Found an interesting little piece written by Steve Hayes, a deacon in the Orthodox Church in South Africa.
A Generous Orthodoxy – Brian McLaren in Pretoria
Steve wrote what many of us who have converted or are converted to Orthodoxy have found: what we were looking for and trying to recreate all along was right there in Orthodoxy:
What he said confirmed what I had begun to suspect from my attempts to follow “the emerging conversation” in the blogosphere — that many of the emerging church people are looking for what the Orthodox Church has had all along, and which the West lost with the onset of modernity through the Renaissance, (Counter)Reformation and the Enlightenment.
Wilfred McClay, a Presbyterian, once wrote in a Touchstone Magazine symposium on the “Emergent Church Movement” , and speaking about the Emergent movement:
“Indeed, I wish I didn’t have the feeling, reading this document, that I was reading about the roll-out of a self-consciously “retro” new-model car, a sort of ecclesiastical PT Cruiser, which thinks itself “ancient” because it can play Gregorian chant on its sumptuous audio system.”
I spent a number of years, once I got out of a rather closed-in-on-itself denomination which had its origins in the 19th century, looking for “authentic Christianity.” I explored with other Christians who were “emergent,” even before the term became popular. There was a part of me that was fascinated with truly ancient Christian practice, theology, and spirituality. What I have since discovered, by God’s grace — and knowing myself, certainly not by my own ingenuity — is that the Body of Christ has been there all along, preserving not only ancient dogma, tradition, art, spirituality, liturgy, social action, etc., but that a return to the roots of our Christian Faith brings immeasurable existential authenticity, as well. There is something about reconnecting to the historical Church — Her prayer life, liturgy, Tradition, Hagiography, Scripture, and daily praxis — that deepens my own spiritual experience and being, my own Christian existentialism.
My own past taught me — drilled into me week after week — to “not trust your feelings.” And, to a degree, I am appreciative of that solemn warning. Certainly, too many people in the Christian world depend on feelings first, truth second, though they would likely never conceive that this was the case. But, too many who despise “feelings” depend far too heavily on their own perception of truth, rather than on the historical Faith of the Apostolic Church. Yes, feelings can be mistaken. But, in my own experience, the intellect can be mistaken just as well.
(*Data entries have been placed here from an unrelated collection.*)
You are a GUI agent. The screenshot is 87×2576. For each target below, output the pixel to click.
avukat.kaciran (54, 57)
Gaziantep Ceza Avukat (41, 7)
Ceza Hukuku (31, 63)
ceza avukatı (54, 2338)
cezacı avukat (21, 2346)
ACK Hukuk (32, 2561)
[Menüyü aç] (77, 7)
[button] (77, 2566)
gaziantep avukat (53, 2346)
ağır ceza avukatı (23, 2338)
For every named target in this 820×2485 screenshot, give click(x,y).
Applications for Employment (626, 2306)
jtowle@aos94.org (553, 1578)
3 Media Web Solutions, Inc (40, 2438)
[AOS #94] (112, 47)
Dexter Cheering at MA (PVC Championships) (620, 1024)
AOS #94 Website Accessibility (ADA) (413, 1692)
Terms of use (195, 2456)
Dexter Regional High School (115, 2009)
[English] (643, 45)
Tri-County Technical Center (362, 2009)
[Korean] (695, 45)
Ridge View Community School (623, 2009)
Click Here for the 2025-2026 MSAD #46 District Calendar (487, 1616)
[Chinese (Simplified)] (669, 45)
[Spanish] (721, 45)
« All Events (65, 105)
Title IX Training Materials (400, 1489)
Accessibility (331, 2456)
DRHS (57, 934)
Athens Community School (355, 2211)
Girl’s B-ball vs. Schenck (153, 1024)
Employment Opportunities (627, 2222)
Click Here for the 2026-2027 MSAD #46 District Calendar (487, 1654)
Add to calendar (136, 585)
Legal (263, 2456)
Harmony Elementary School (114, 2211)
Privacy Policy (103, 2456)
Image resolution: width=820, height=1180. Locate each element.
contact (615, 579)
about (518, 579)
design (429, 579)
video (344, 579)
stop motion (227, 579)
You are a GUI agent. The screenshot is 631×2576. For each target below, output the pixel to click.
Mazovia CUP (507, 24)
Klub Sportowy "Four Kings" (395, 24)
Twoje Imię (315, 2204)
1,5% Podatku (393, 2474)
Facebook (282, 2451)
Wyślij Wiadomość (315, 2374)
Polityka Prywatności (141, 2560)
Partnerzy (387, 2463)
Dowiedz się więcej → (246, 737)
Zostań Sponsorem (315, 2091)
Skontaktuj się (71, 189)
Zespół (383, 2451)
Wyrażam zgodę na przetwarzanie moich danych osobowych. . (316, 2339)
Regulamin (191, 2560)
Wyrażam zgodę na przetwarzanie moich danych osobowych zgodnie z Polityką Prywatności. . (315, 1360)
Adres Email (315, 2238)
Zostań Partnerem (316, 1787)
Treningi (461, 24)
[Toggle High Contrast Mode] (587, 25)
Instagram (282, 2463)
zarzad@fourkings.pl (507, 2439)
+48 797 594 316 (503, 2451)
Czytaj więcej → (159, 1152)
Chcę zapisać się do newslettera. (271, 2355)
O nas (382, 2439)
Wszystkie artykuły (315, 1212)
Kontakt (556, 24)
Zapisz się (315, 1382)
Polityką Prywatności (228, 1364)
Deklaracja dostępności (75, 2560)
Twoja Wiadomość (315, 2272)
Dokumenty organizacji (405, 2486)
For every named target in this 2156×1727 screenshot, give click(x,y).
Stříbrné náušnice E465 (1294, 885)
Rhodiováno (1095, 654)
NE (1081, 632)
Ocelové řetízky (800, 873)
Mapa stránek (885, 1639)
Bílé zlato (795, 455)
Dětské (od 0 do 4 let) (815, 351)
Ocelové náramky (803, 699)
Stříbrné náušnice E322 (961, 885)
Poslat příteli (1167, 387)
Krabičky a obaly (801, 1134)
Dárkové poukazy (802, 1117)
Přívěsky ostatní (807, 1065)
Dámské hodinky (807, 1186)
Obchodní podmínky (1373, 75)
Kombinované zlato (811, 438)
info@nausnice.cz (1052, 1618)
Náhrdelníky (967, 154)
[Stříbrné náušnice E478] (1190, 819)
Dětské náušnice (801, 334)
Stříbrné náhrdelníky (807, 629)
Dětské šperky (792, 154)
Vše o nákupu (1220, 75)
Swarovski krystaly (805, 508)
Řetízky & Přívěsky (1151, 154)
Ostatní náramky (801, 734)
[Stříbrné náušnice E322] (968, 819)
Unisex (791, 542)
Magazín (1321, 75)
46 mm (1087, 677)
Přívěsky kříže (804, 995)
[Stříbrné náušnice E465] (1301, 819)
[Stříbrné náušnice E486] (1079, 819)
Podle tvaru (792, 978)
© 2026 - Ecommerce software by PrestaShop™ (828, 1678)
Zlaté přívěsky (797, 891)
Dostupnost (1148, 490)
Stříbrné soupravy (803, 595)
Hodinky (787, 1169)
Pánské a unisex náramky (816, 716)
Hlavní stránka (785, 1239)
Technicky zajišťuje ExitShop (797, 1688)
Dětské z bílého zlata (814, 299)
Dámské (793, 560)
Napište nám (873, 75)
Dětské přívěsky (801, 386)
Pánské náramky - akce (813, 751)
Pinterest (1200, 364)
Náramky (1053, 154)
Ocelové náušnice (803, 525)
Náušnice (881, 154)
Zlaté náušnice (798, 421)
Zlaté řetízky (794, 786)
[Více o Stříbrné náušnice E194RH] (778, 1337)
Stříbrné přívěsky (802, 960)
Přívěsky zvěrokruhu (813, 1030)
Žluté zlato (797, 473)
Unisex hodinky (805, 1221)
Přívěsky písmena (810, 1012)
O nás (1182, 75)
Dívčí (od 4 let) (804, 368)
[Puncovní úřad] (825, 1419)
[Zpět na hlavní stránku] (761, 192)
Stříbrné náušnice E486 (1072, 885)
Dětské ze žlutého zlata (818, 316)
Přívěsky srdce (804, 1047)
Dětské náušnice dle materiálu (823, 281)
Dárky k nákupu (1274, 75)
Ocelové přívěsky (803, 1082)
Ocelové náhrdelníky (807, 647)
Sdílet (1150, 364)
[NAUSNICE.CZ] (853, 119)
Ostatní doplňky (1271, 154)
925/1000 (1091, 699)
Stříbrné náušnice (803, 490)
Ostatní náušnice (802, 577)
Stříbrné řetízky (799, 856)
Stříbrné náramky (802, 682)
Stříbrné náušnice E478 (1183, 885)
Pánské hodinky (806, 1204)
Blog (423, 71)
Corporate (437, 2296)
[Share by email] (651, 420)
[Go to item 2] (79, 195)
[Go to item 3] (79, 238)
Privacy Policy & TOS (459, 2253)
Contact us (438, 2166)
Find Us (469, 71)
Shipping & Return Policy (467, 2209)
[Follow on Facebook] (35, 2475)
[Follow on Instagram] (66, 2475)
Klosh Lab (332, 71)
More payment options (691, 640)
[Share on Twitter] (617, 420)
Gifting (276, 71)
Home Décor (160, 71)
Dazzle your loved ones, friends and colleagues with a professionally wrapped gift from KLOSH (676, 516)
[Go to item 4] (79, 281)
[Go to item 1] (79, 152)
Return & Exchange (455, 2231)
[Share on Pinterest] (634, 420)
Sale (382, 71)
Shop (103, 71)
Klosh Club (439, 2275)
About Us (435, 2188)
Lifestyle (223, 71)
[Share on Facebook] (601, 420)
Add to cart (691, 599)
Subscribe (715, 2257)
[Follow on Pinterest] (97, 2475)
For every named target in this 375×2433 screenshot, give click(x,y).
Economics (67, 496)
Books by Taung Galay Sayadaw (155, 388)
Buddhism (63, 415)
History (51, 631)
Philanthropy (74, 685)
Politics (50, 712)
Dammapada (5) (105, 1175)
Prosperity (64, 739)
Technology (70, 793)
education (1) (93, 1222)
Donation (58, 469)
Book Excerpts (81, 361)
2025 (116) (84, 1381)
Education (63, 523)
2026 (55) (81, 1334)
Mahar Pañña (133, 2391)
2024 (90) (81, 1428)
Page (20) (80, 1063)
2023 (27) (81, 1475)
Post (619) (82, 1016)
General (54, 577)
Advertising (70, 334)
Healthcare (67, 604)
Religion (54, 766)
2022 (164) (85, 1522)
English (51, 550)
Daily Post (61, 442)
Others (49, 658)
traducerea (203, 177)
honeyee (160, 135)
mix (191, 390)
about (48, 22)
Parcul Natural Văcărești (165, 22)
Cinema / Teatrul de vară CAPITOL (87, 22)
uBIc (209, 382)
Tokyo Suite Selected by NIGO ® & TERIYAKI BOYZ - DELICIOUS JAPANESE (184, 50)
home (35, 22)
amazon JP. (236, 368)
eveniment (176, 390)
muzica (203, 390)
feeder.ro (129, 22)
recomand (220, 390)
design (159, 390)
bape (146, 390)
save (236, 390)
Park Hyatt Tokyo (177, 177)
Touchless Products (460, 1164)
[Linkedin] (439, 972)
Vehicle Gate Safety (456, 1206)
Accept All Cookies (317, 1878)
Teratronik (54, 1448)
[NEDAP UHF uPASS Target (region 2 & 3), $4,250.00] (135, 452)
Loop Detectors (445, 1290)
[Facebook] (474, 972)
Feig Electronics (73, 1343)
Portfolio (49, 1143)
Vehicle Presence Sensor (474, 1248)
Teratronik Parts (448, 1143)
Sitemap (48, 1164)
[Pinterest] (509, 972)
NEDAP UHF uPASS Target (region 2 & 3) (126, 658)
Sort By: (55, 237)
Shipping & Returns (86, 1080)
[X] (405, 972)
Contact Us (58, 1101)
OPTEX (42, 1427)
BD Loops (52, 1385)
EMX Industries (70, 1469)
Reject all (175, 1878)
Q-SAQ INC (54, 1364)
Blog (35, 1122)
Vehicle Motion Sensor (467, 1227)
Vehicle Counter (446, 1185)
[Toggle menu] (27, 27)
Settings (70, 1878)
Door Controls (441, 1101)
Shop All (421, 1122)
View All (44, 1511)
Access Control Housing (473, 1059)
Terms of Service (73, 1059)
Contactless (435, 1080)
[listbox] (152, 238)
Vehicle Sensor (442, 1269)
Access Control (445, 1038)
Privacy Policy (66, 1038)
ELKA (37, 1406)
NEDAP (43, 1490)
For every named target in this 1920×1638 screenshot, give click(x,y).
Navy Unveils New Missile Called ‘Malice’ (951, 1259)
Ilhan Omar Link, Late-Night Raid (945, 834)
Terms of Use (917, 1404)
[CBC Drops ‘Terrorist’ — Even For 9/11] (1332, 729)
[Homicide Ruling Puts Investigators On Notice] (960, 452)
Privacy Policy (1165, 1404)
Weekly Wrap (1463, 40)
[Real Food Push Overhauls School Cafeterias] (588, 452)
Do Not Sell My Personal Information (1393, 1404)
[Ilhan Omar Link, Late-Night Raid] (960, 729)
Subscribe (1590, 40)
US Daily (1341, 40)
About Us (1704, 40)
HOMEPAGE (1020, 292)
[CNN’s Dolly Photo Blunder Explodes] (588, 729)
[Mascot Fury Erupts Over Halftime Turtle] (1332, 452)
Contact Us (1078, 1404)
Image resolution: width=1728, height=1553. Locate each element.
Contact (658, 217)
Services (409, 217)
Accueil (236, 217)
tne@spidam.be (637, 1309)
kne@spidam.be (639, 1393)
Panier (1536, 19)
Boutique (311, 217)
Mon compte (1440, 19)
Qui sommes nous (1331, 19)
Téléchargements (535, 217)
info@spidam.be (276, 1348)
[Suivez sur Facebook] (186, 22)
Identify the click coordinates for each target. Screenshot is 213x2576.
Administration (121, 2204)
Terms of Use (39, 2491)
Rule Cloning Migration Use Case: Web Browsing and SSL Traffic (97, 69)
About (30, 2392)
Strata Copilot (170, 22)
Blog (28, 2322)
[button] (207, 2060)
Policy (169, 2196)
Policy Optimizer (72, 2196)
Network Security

What Orthodoxy does is to wed the two. Nowhere have I found such a beautiful marriage of both dogma and mysticism, of both factual, historical dogmatics and noetic, spiritual beauty. The key, as Chesterton might have said, is to hold both extremes “furiously,” to insist that neither “truth” nor “feelings” can or even should exist on their own right, in isolation. God is truth, but He is also Love. He is Beauty. He came to us neither as a fact book nor as a fresco, but as a Person.
All this, and more, I have found in Orthodoxy.